Ethiopia's Tigray are suffering "an extreme lack of food" in the face of an
extended de-facto blockade of the war-hit region, a UN agency said Friday.

   The dire assessment published by the World Food Programme (WFP) comes as
humanitarian groups are forced to increasingly curtail activities because of
fuel and supply shortages, with aid having to be delivered by foot.

   Fresh fighting in northern Ethiopia, which has been gripped by deadly
conflict for almost 15 months, is also limiting avenues for getting in aid.

   The data was included in what the WFP described as the first reliable food
security assessment conducted since a UN report more than six months ago,
which estimated that hundreds of thousands of people in Tigray faced "famine-
like conditions."

   The new assessment found 4.6 million people in Tigray -- or 83 percent of
the population -- were food-insecure, two million of them "severely" so.

   "Families are exhausting all means to feed themselves, with three quarters
of the population using extreme coping strategies to survive," WFP said in a
statement.

   "Diets are increasingly impoverished as food items become unavailable and
families rely almost exclusively on cereals while limiting portion sizes and
the number of meals they eat each day to make whatever food is available
stretch further," it added.

   WFP also sounded the alarm about rising hunger in neighbouring Amhara and
Afar regions, which have been hit hard by fighting in recent months.

   "WFP is doing all it can to ensure our convoys with food and medicines
make it through the frontlines," said WFP's East Africa director, Michael
Dunford.

   "But if hostilities persist, we need all the parties to the conflict to
agree to a humanitarian pause and formally agreed transport corridors, so
that supplies can reach the millions besieged by hunger," Dunford said.

   - Renewed fighting -

   Fighting broke out in Tigray in November 2020 after Prime Minister Abiy
Ahmed sent troops to topple the Tigray People's Liberation Front (TPLF), the
region's former ruling party, saying the move came in response to TPLF
attacks on army camps.

   After initially losing control of Tigray's cities and towns, the TPLF
regrouped and retook the region in June, then launched offensives into Afar
and Amhara.

   In November 2021 the rebels claimed to be within roughly 200 kilometres
(125 miles) of the capital Addis Ababa, prompting hasty evacuations as
countries including the US and France urged their citizens to leave.

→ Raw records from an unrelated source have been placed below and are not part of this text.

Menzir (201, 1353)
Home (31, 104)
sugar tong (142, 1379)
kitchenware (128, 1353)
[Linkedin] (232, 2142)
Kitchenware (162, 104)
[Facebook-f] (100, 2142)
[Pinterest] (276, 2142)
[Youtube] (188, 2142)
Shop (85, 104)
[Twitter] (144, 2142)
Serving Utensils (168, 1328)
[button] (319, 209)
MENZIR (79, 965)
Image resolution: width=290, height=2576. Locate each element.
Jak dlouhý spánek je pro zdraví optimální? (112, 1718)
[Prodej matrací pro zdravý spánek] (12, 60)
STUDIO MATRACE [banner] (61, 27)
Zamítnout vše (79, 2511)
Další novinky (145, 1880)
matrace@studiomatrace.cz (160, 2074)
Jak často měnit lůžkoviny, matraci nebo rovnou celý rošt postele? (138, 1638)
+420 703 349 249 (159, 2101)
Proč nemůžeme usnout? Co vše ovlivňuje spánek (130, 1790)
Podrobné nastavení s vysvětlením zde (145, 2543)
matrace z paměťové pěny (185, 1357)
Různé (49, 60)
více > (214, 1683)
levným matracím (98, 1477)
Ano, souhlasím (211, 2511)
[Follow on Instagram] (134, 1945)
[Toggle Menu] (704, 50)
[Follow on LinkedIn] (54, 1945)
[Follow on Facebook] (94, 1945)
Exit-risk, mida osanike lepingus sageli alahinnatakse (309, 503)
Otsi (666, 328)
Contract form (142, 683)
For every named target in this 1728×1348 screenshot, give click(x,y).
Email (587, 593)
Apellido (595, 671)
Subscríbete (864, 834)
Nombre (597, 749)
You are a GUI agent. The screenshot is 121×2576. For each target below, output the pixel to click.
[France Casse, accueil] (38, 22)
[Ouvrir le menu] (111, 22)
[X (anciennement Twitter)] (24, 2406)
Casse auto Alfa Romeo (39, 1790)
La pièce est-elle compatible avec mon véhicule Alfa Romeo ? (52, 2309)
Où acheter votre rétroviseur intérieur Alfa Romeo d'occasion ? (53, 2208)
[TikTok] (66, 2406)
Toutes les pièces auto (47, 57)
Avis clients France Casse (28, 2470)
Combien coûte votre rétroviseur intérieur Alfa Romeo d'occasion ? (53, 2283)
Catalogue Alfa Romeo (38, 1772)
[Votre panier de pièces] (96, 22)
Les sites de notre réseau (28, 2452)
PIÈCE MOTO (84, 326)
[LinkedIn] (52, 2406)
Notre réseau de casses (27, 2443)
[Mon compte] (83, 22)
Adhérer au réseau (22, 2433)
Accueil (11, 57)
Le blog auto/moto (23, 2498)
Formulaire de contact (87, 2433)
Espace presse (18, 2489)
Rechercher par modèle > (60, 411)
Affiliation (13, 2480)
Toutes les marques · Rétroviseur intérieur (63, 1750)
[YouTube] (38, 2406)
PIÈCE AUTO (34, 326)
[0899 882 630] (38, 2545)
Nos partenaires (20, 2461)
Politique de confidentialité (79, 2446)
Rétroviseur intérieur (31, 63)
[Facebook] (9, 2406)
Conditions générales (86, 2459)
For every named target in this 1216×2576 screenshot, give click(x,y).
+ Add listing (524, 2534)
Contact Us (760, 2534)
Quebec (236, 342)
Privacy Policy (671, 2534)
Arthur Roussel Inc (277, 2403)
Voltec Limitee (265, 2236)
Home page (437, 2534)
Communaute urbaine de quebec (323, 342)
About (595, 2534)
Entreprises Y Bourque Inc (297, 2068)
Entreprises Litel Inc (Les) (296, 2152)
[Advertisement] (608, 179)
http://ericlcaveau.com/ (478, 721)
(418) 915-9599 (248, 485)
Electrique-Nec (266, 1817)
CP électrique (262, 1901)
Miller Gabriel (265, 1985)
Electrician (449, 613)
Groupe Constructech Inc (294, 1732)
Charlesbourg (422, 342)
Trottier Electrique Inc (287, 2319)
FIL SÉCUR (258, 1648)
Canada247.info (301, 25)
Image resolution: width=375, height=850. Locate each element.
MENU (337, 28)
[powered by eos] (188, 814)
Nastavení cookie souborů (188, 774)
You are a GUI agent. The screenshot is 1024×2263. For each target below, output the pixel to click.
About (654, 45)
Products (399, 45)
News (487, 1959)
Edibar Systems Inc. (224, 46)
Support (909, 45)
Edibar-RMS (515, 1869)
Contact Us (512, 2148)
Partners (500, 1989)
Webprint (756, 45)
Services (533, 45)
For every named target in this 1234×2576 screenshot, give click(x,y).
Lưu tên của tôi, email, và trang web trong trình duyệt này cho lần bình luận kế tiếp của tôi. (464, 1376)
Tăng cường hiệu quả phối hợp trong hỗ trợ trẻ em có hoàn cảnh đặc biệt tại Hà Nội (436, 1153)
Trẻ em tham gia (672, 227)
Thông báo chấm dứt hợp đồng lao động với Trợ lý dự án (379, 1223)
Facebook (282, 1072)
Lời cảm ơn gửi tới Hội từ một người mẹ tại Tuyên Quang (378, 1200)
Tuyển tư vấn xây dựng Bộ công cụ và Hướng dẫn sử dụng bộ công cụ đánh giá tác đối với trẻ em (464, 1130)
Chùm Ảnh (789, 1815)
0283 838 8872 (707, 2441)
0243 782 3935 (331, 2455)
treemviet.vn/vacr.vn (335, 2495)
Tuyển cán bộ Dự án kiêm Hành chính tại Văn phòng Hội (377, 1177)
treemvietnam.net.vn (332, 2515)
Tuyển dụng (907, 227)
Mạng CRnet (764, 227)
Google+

   The government launched a counter-offensive, however, retaking lost
territory in Amhara and Afar.

   This week the TPLF said it had begun "robust" military operations in Afar,
describing the move as a response to attacks by pro-government forces on its
positions.

   - Delivering aid on foot -

   Tigray itself has for months been subject to what the UN says is a de-
facto blockade.

   Washington accuses Abiy's government of blocking aid, while Addis Ababa
blames rebel incursions.

   Earlier Friday the UN's humanitarian coordination office OCHA said all
international aid groups in the region were completely out of fuel and had
been reduced to delivering assistance to malnourished civilians on foot.

   Local groups were also struggling to reach people in need because of fuel
and cash shortages, it said.

   Malnutrition continues to soar, it said, with 4.2 percent of screened
children diagnosed with severe acute malnutrition during the latest week for
which data is available -- "a seriously alarming level".

   Last week, the UN said food distribution in Tigray had reached an all-time
low.

   Tigray's pre-war government said this week it had recorded 369 deaths of
children under five that it attributed to the blockade, up from nearly 200 in
November.

   The figure could not be independently verified.